Leif Ristroph, a physicist and applied mathematician at New York University, was conducting experiments on how clay erodes in response to flowing water when he noticed tiny shapes emerging that resembled seated lions—in essence, miniature versions of the Great Sphinx of Giza in Egypt. Further experiments provided evidence in support of a longstanding hypothesis that natural processes first created a land formation known as a yardang, after which humans added additional details to create the final statue. Initial results were first presented last year as part of the American Physical Society’s Gallery of Fluid Motion, with a full paper being published this week in the journal Physical Review Fluids.
“Our results suggest that Sphinx-like structures can form under fairly commonplace conditions,” Ristroph et al. wrote in their paper. “These findings hardly resolve the mysteries behind yardangs and the Great Sphinx, but perhaps they provoke us to wonder what awe-inspiring landforms ancient people could have encountered in the deserts of Egypt and why they might have envisioned a fantastic creature.”

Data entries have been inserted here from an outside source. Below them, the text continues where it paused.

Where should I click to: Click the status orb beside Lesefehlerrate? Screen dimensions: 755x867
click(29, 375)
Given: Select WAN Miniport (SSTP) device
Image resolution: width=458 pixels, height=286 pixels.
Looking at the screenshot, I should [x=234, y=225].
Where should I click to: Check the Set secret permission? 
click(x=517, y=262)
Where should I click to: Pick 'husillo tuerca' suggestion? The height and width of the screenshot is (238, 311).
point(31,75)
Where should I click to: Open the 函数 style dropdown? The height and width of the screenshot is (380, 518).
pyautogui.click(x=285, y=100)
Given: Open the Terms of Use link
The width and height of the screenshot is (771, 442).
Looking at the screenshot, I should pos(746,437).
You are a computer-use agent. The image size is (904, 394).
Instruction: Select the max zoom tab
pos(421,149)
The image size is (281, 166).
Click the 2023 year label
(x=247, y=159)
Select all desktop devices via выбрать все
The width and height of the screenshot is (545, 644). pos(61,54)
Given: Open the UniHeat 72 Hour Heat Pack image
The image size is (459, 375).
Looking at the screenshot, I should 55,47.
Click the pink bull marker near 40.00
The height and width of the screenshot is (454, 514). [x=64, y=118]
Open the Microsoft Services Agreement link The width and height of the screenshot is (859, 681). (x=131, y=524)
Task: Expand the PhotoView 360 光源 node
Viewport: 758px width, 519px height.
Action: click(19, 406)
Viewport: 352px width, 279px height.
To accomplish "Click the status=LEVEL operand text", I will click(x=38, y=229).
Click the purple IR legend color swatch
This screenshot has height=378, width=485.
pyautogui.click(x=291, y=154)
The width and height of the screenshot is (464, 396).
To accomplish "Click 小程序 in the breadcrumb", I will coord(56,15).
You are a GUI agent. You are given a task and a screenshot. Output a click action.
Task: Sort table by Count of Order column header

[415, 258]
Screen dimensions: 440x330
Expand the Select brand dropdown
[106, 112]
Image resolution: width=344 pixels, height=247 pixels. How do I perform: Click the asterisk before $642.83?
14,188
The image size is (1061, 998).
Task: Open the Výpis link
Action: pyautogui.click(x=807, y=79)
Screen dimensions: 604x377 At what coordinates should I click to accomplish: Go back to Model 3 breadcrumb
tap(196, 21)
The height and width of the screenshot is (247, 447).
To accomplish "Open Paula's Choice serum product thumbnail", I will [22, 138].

In 2018, Ristroph’s applied mathematics lab fine-tuned the recipe for blowing the perfect bubble based on experiments with soapy thin films, pinpointing exactly what wind speed is needed to push out the film and cause it to form a bubble, and how that speed depends on parameters like the size of the wand. (You want a circular wand with a 1.5-inch perimeter, and you should gently blow at a consistent 6.9 cm/s.)
Last year, Ristroph’s group conducted a series of experiments involving paper airplanes to explore the underlying aerodynamics, developing a handy mathematical model to predict flight stability. It was already well-known that displacing the center of mass results in various flight trajectories, some more stable than others.
The team verified this by test-flying various rectangular sheets of paper, changing the front weight by adding thin metallic tape to one edge. If the weight was centered, or nearly so, at the center of the wing, the plate would flutter and tumble erratically. Displace the center of mass too far toward one edge, and the plate would rapidly nosedive and crash. The proverbial “sweet spot” was placing the weight between those extremes. In that case, the aerodynamic force on the plane’s wing will push the wing back down if it moves upward and push the wing back up if it moves downward. In other words, the center of pressure will vary with the flight angle, thereby ensuring stability.
Most relevant to this latest study is Ristroph’s 2020 paper on so-called “stone forests” common in certain regions of China and Madagascar (technically a type of karst topography), like the famed Stone Forest in China’s Yunnan Province. They conducted simulations and experiments to explore the interesting shapes that evolve in landscapes due to a number of “shaping” processes, most notably erosion and dissolving.
Ristroph et al. concluded that these pointed rock formations result from solids dissolving into liquids in the presence of gravity, which produces natural convective flows. Soluble rocks like limestone, dolomite, and gypsum are submerged under water, where the minerals slowly dissolve into the surrounding water. The heavier water then sinks under the downward pull of gravity, and the flows gradually form karst topographies. When the water recedes, the pillars and stone forests emerge.